Yes, when we dare to open a window to a new world, as Sophie Ryan did
when she, an Australian, visited India and later Thailand and asked and found
new answers for life and living. Or take the case of Franz
Magnis-Suseno. His narrative of his readiness to go beyond borders and
establish contact with the Muslims in Indonesia, which has 98 Muslim
population, provides a good illustration of what ‘dialogue of life and action’
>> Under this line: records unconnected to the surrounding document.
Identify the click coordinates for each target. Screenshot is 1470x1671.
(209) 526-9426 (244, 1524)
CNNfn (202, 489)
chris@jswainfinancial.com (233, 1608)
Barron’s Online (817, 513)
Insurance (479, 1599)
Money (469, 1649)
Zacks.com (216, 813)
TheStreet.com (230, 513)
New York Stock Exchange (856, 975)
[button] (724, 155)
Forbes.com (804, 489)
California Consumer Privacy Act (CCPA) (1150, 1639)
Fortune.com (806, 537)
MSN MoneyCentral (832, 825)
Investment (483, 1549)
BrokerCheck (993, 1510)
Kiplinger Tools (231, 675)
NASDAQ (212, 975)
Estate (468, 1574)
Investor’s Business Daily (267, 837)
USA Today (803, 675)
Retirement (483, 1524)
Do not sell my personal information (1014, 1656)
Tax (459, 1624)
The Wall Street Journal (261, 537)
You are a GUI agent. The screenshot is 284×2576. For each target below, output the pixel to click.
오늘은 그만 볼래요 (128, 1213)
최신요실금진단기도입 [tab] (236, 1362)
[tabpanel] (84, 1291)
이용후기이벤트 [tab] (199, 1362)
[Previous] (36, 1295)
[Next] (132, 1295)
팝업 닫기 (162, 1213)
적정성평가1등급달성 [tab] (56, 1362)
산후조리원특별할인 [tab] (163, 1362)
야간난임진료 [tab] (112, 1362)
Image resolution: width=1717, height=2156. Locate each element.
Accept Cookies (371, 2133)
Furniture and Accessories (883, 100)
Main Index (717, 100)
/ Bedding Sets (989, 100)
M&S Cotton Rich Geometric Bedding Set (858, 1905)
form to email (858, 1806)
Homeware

can achieve. Possessing the right kind of knowledge, mindset and attitudes
enabled him to find pathways of appreciation and acceptability by his numerous
Muslim friends, including those in the political establishment. Paul
Jackson writing on ‘Women in Islam’, makes a telling comment: “Muslims
are no longer living in a world of their own today” The sooner they realize
this, the better for them. Reference to living within a cocoon is obviously
applicable to others as well. Next, we meet and appreciate the efforts of a
Jesuit community in Ankara, Turkey, with 99% Muslim population but where the
Government has adopted a strong secular ethos, described by Jean-Marc
Malhan. Though the idea was to find ways of promoting inter-faith
dialogue they are now mostly engaged in social and pastoral work. Lucinda Mosher narrates
the details of the project of Rowan Williams, Archbishop of
Canterbury of “Building Bridges” in order to learn from the over
1000 years of Christian-Muslim interaction and the problems and opportunities
that each community faces in a pluralistic world. Emmanuel Crowther,
a Sri Lankan Jesuit’s entry into dialogue with Muslims provides insights into
this relatively new initiative, where later Victor Courtois and others would
follow. It heralds a new spring in Christian-Muslim relations in India,
says Edwin Victor. Tom Kunnunkal commenting on an inter-faith
meeting, titled “Streams of Spirituality” with scholarly inputs from the
perspectives of different religions, says that dialogue must be founded on
spirituality and hence the focus must shift from religion to spirituality,
where we will find much that is common ground. Leo Anand sees
Christian-Muslim dialogue as a call to greater solidarity.